On April 29, 2015, the Alabama Senate passed a bill, SB80, “to provide that a manufacturer is not liable . . . for damages resulting from a product it did not design, manufacture, sell, or lease.” Sponsored by Senator Cam Ward, the bill supersedes the Alabama Supreme Court’s controversial holding in Wyeth, Inc. v. Weeks, No. 1101397, 2014 WL 4055813 (Ala. Aug. 15, 2014).[1]
Weeks represented the only instance in which a state supreme court held that a brand drug manufacturer, or innovator, could be liable for injuries caused by a generic version of the drug that the innovator did not manufacture because of the innovator’s primary labeling responsibilities. Weeks held that it was foreseeable that patients and medical practitioners would read and rely on the innovator’s label, regardless of whether the patient took the innovator’s drug or the generic. By so holding, the court set itself apart from the vast majority of jurisdictions, which have rejected innovator liability.
The text of the bill reads as follows:
In any civil action for personal injury, death, or property damage caused by a product, regardless of the type of claims alleged or the theory of liability asserted, the plaintiff must prove, among other elements, that the defendant designed, manufactured, sold, or leased the particular product the use of which is alleged to have caused the injury on which the claim is based, and not a similar or equivalent product. Designers, manufacturers, sellers, or lessors of products not identified as having been used, ingested, or encountered by an allegedly injured party may not be held liable for any alleged injury. A person, firm, corporation, association, partnership, or other legal or business entity whose design is copied or otherwise used by a manufacturer without the designer’s express authorization is not subject to liability for personal injury, death, or property damage caused by the manufacturer’s product, even if use of the design is foreseeable.

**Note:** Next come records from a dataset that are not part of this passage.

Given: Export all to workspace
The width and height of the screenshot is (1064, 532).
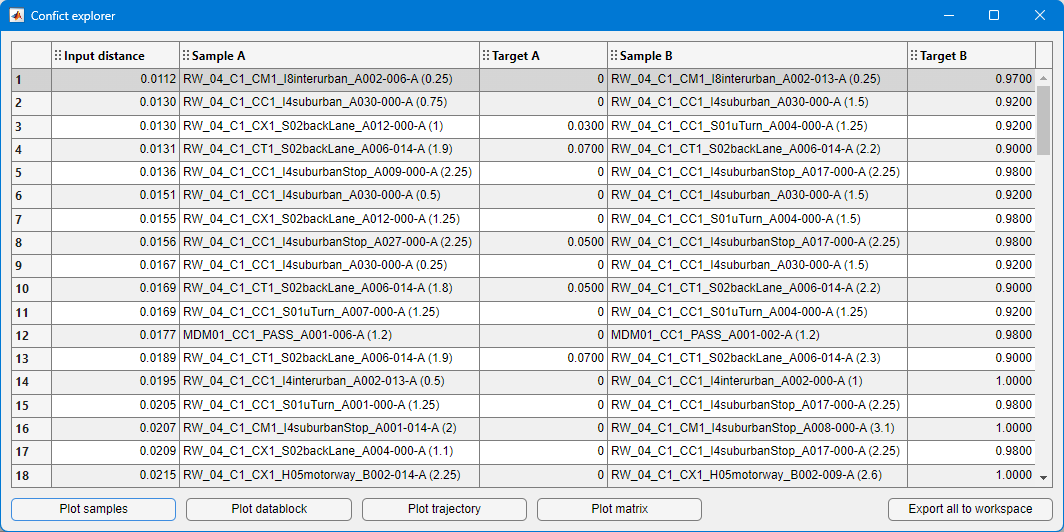Looking at the screenshot, I should (970, 509).
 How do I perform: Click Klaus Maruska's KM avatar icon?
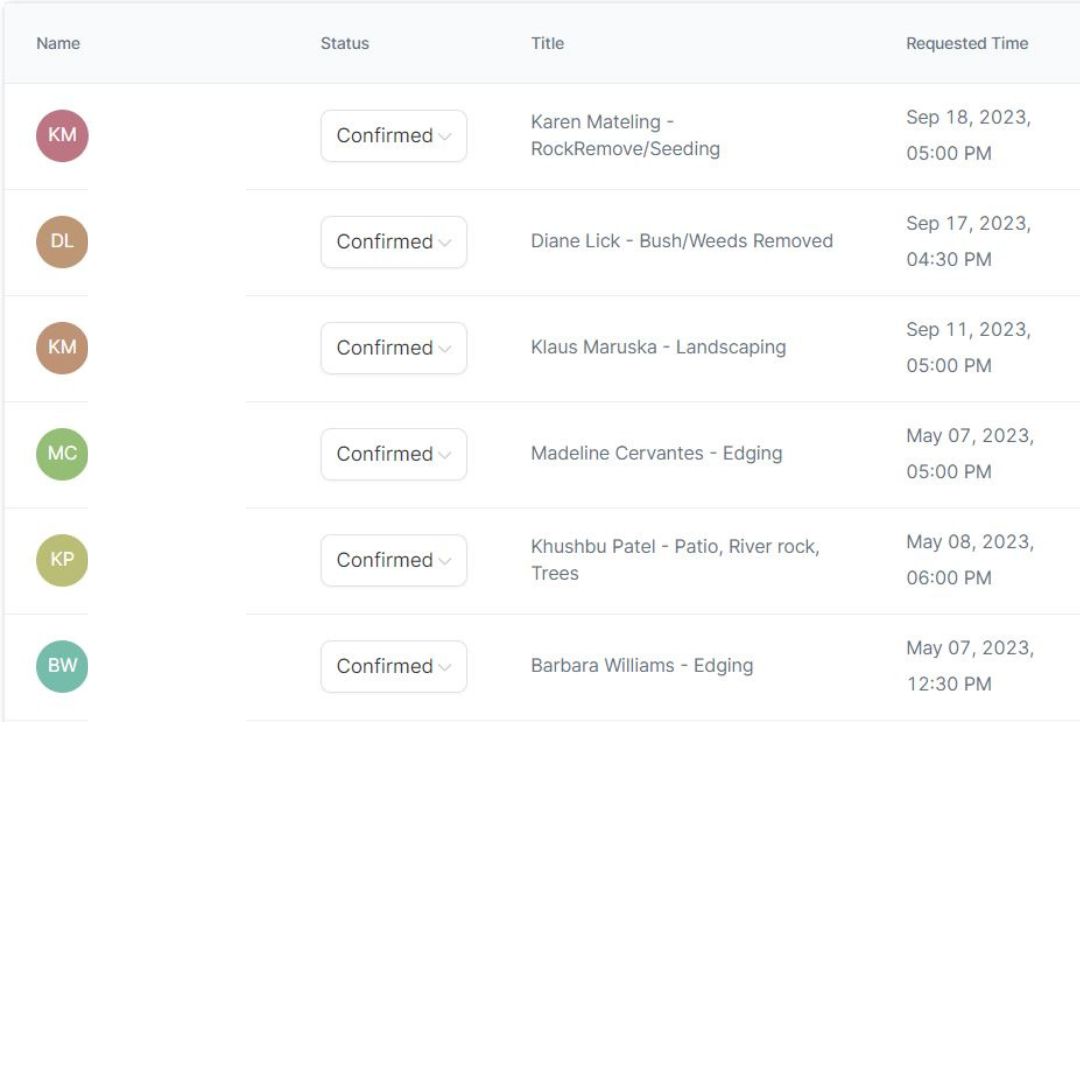point(62,348)
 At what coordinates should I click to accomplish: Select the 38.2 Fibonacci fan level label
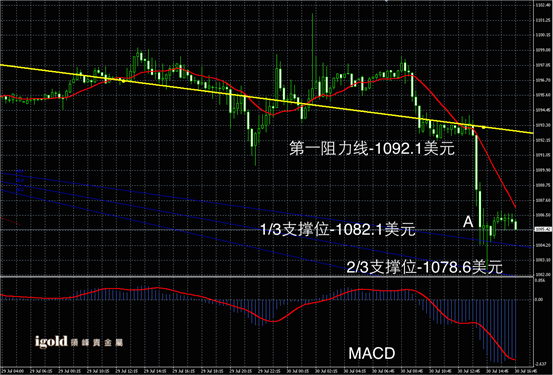tap(20, 189)
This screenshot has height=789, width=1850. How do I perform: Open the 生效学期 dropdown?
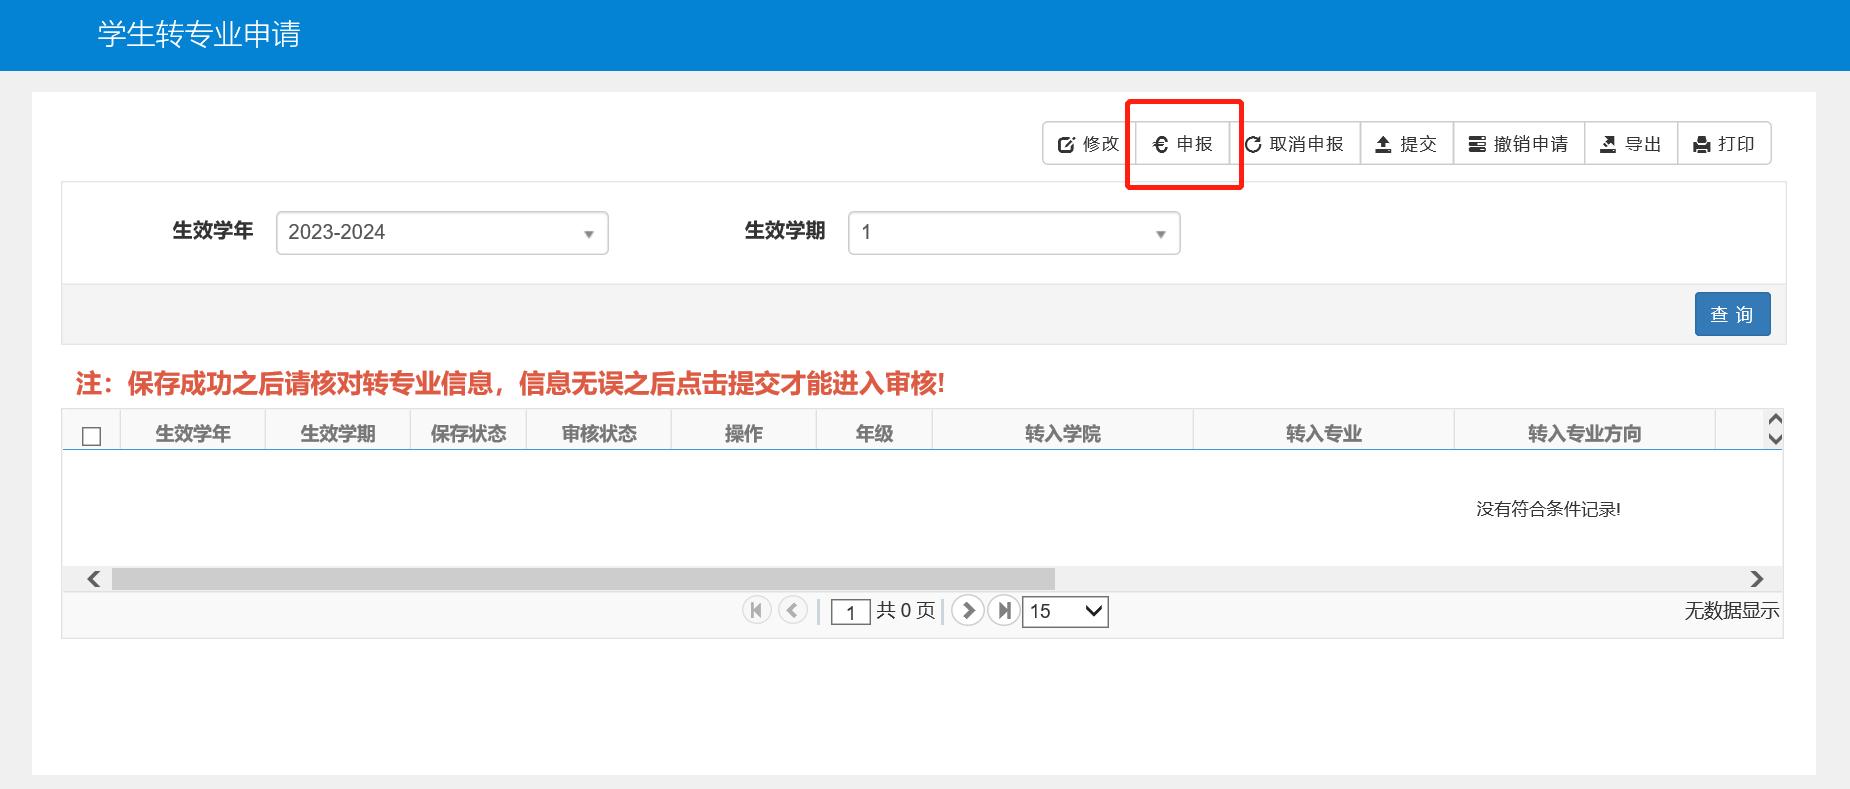[x=1013, y=233]
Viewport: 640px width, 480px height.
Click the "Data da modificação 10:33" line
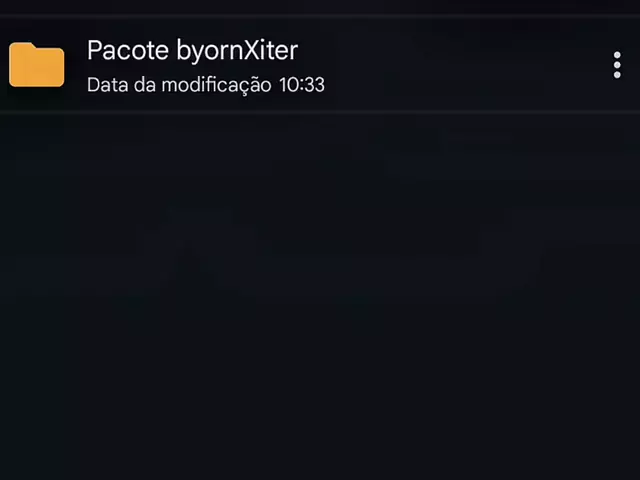206,85
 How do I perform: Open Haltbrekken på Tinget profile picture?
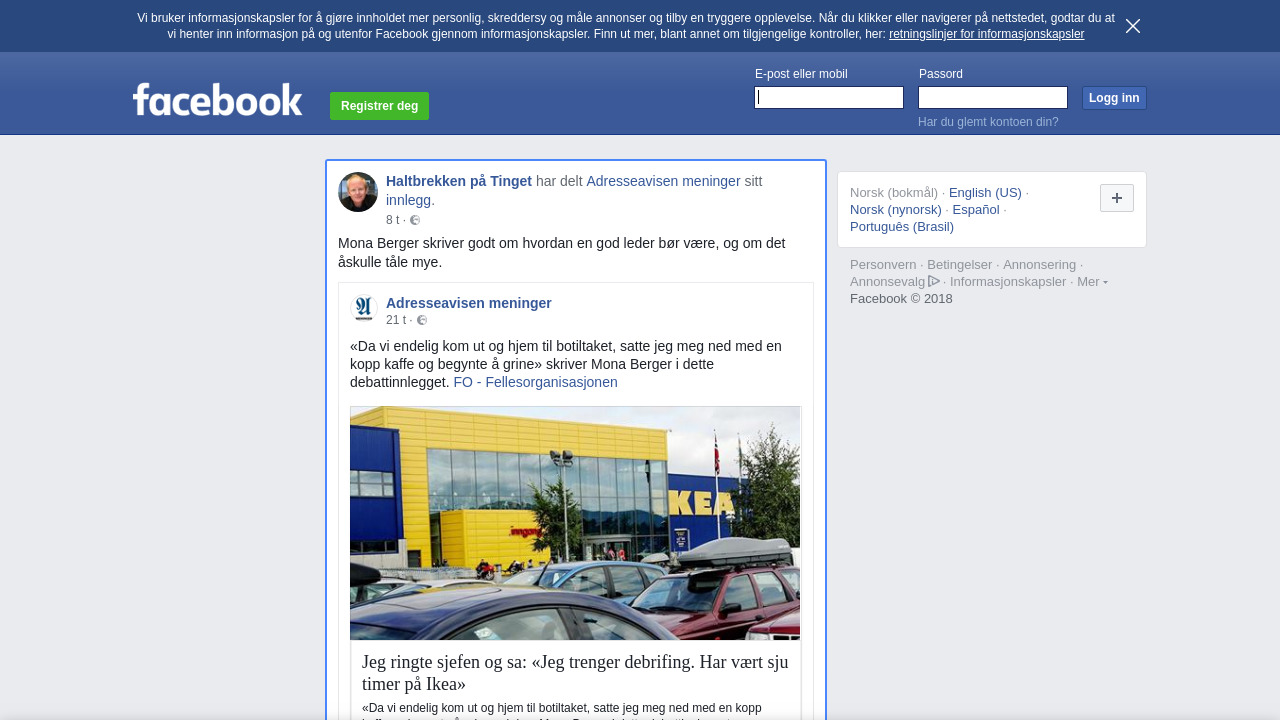[358, 192]
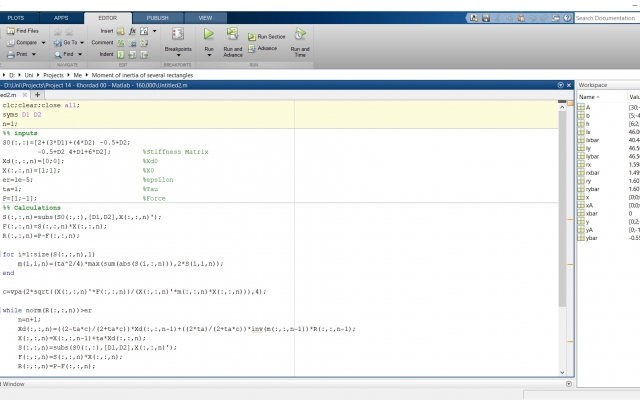Run the script with green Run arrow

pos(209,34)
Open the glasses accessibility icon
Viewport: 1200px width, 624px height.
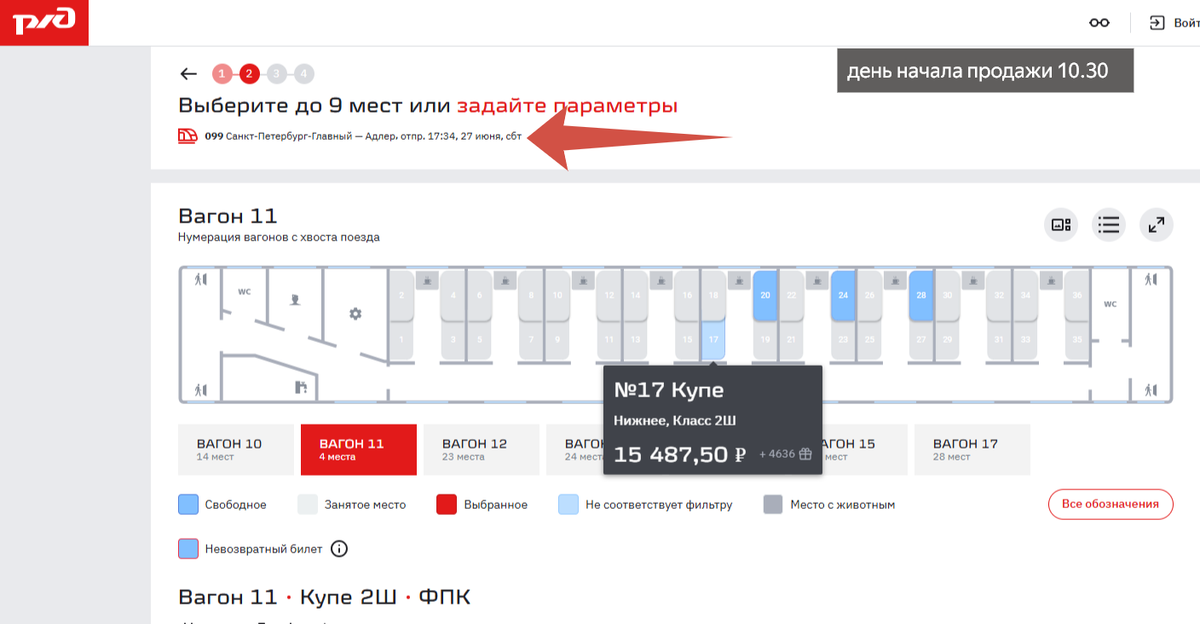(1099, 22)
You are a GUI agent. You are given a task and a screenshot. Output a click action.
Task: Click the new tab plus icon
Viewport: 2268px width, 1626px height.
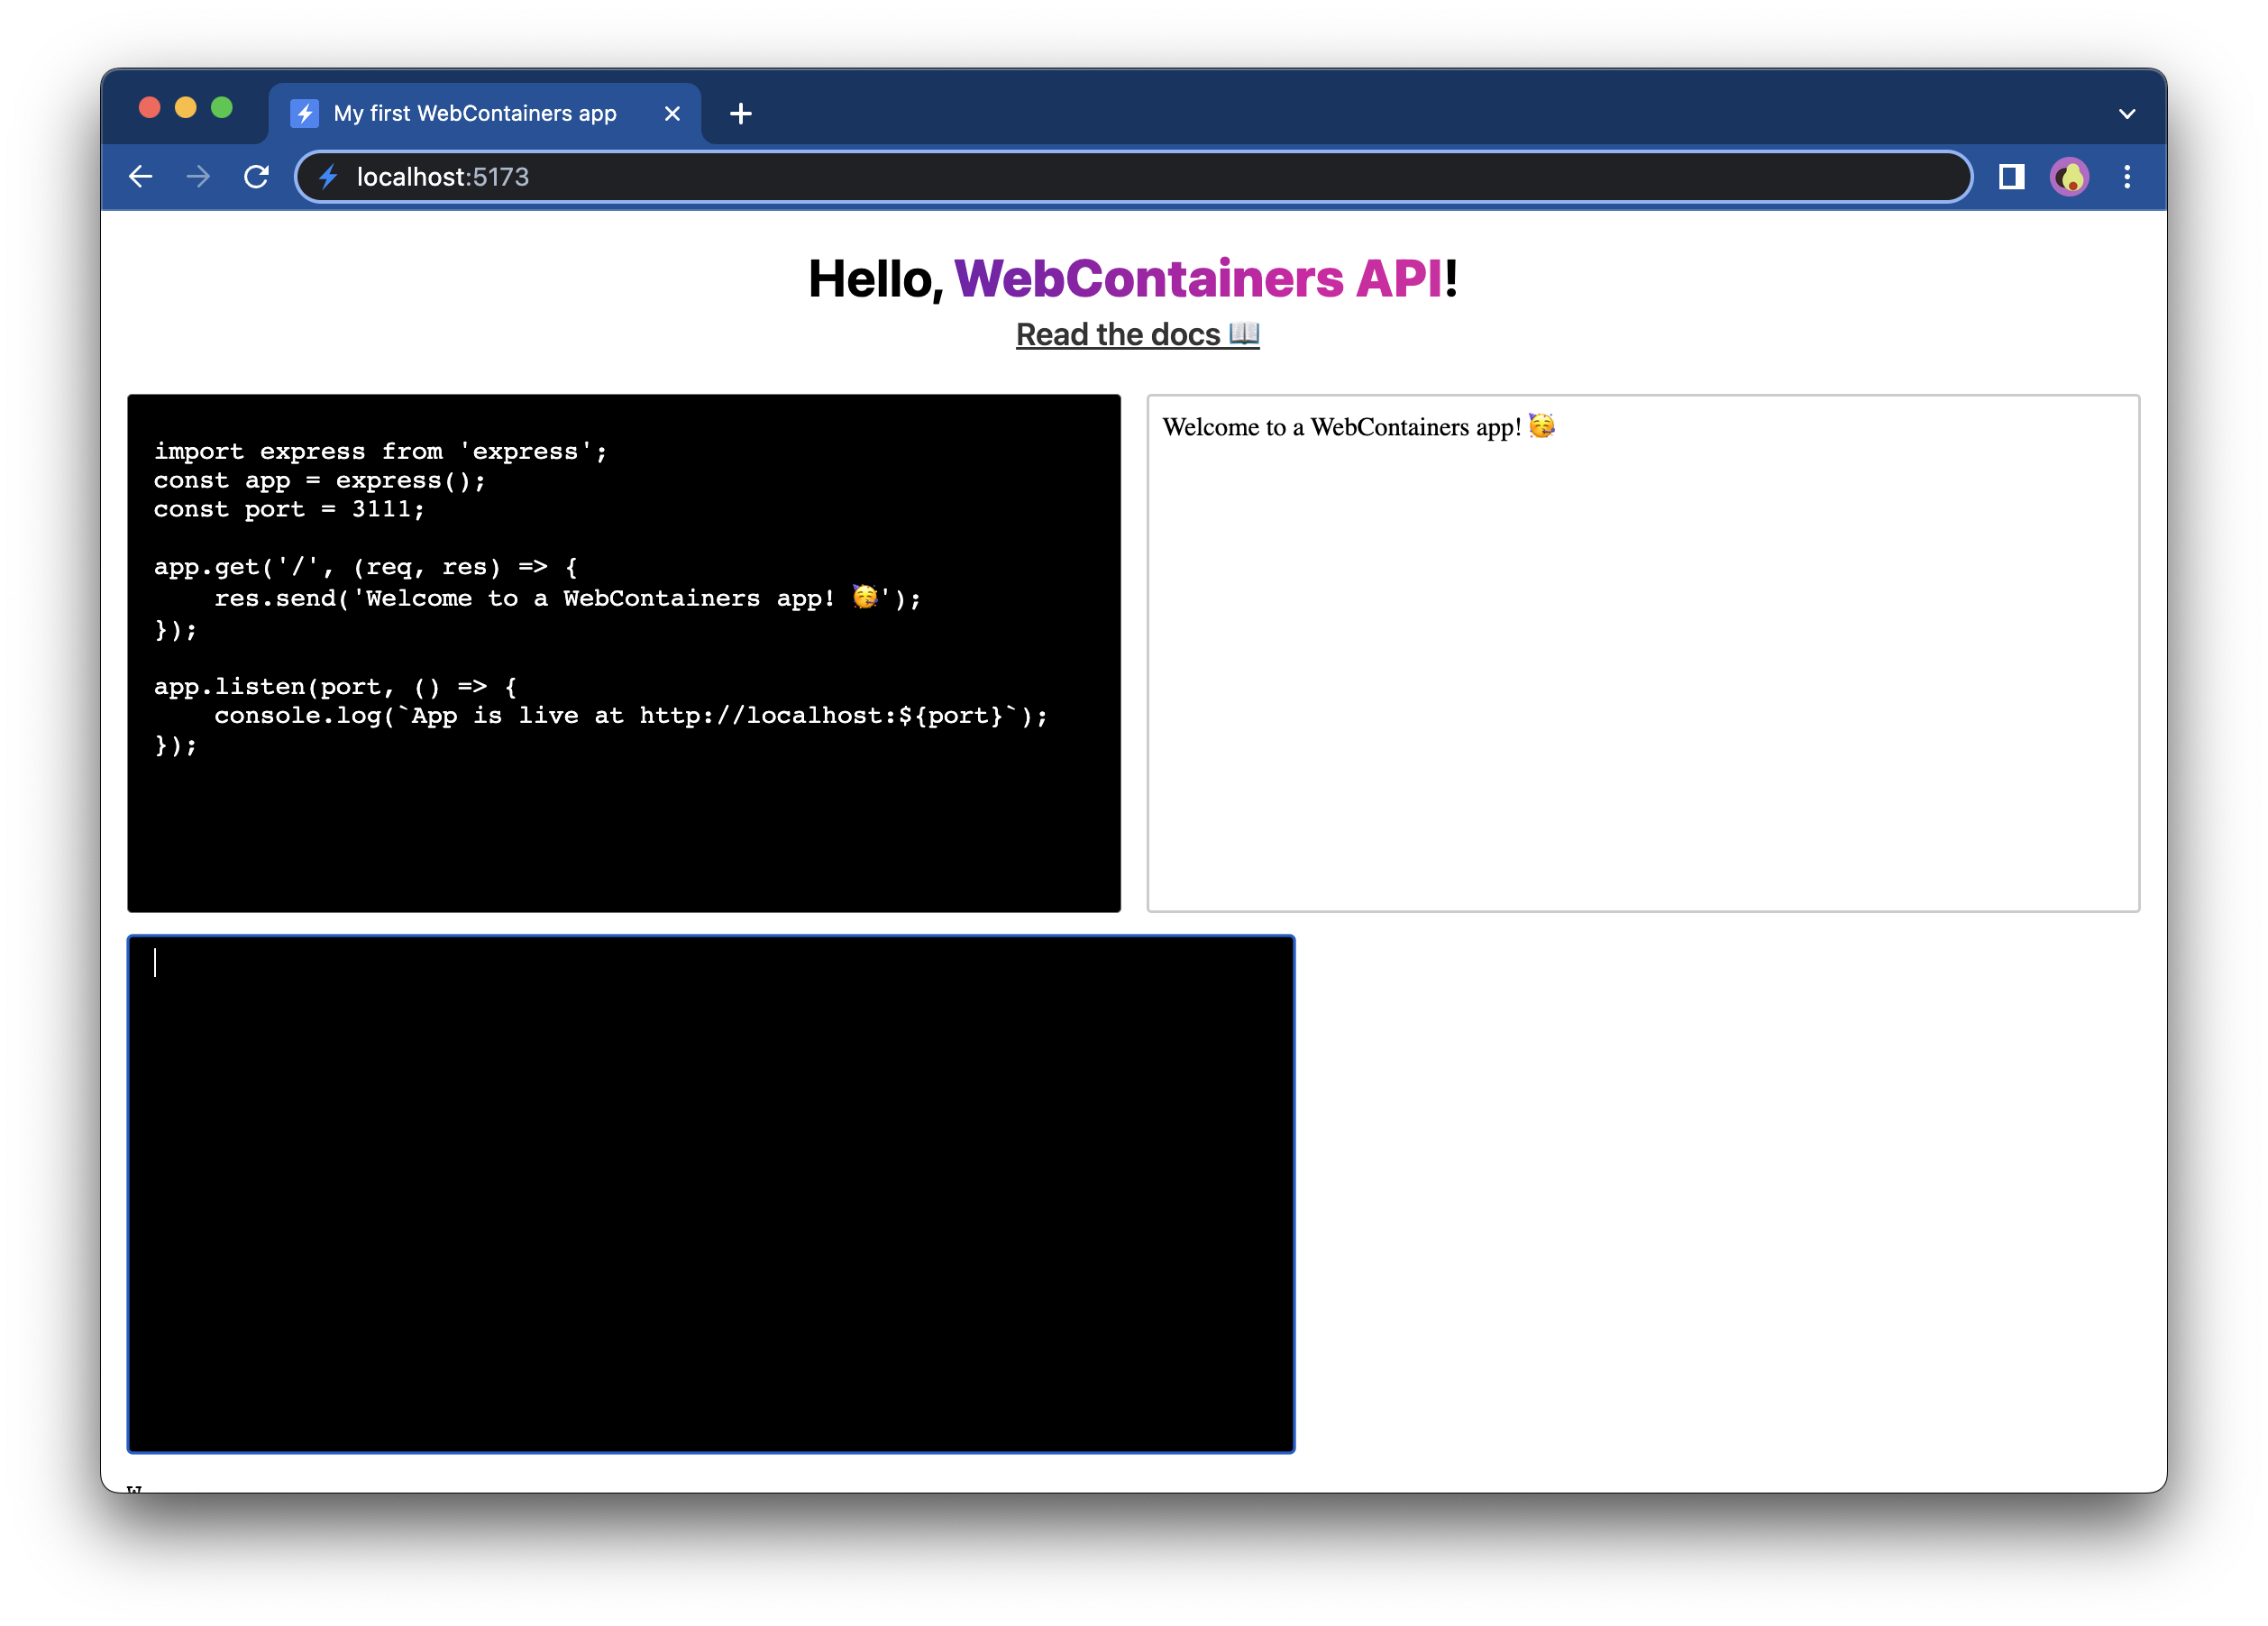point(741,113)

The new law thus limits liability to entities in the chain of commerce for the product that allegedly caused injury. Under this new statutory regime, the brand manufacturers in Weeks would likely have succeeded in moving to dismiss the plaintiffs’ claims.
According to media reports, Alabama Governor Robert Bentley is expected to sign the bill. Unfortunately for any brand drug companies currently defending claims of injury from generic drugs, the bill doesn’t go into effect for six months.
The pharmaceutical industry will find this bill helpful in reducing liability exposure where the innovator drug company had no role in the underlying injury. This strong action by the Alabama legislature will also cut off a growing area of generic drug litigation, closing the door on one of the few viable causes of action for plaintiffs alleging injury from generic drugs. Plaintiffs’ counsel have been seeking new theories of liability since the Supreme Court’s landmark decision in PLIVA, Inc. v. Mensing, 131 S. Ct. 2567 (2011), which completely changed the litigation landscape. There, the Supreme Court held that failure-to-warn claims against generic drug companies were preempted because it was impossible for generic drug companies to independently change their labels.
Three other states—California, Illinois, and Vermont[2]—have had state or federal courts hold that innovator liability is a viable cause of action. It is unlikely that any of these states’ legislatures will follow Alabama’s lead in passing similar legislation. For now, brand drug companies can take comfort in the Alabama legislature’s quick and decisive reaction to what many viewed as the wrong result in Weeks.
[1] For our previous commentary on Weeks, see “Weeks II: Innovator Liability Finds a Sweet Home in Alabama,” Morrison & Foerster Client Alert (Aug. 20, 2014); and “Weeks Defies Years of Jurisprudence, Allowing Innovator Liability for Generic Drugs,” Morrison & Foerster Client Alert (Jan. 16, 2013).
[2] Conte v. Wyeth, Inc., 168 Cal. App. 4th 89 (2008; Dolin v. SmithKline Beecham Corp., No. 12 C 6403, 2014 WL 804458 (N.D. Ill. Feb. 28, 2014); Kellogg v. Wyeth, Inc., 762 F. Supp. 2d 694 (D. Vt. 2010).
[1] Conte v. Wyeth, Inc., 168 Cal. App. 4th 89 (2008; Dolin v. SmithKline Beecham Corp., No. 12 C 6403, 2014 WL 804458 (N.D. Ill. Feb. 28, 2014); Kellogg v. Wyeth, Inc., 762 F. Supp. 2d 694 (D. Vt. 2010).